Texas is vulnerable to the impact of climate change on its commercial properties, an impact that also affects commercial properties worldwide. Many of the world’s leading commercial real estate owners are coming around to seeing the dangers of global warming and are responding accordingly. According to the Urban Land Institute’s Greenprint Center for Building Performance, building owners on a global level are making progress in mitigating the risks of climate change. They are reducing water usage, carbon emissions and energy consumption by significant percentages.

Since 2009, based on tracking of some 8,700 commercial properties, it is reported that water use has dropped by 12.1 percent, carbon emissions by 17.9 percent and energy consumption by 13.9 percent. Throughout the world, commercial buildings account for more than one-third of climate-changing carbon emissions. According to the Greenprint Chairman, building owners are coming to realize that there could be a progressively eroding asset value due to the impact of climate-related vulnerabilities.

Greenprint owners of commercial property are committed to a target of a 50 percent emissions reduction by 2030, a goal that has been ratified by the Paris Climate Accord. Several factors are motivating the industry to making a real effort to improve building performance. These are investor mandates, tenant demand, regulation and goal setting.

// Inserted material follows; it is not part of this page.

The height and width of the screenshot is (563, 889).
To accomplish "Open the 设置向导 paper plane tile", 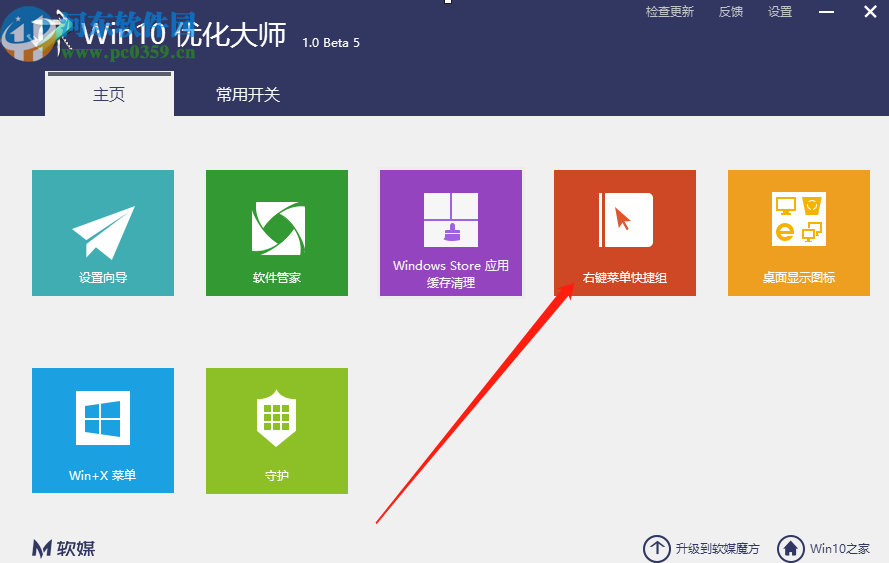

Investor mandates in Texas and elsewhere are motivating the trend to improve building performance. Another factor is tenant demand, where major tenants are seen to be embracing next-generation features as part of their leasing requirements. In addition, energy-efficient regulations for commercial buildings are taking hold globally, such as mandatory energy codes in most countries. Many large holders of commercial real estate are engaging in goal-setting by establishing portfolio-wide goals.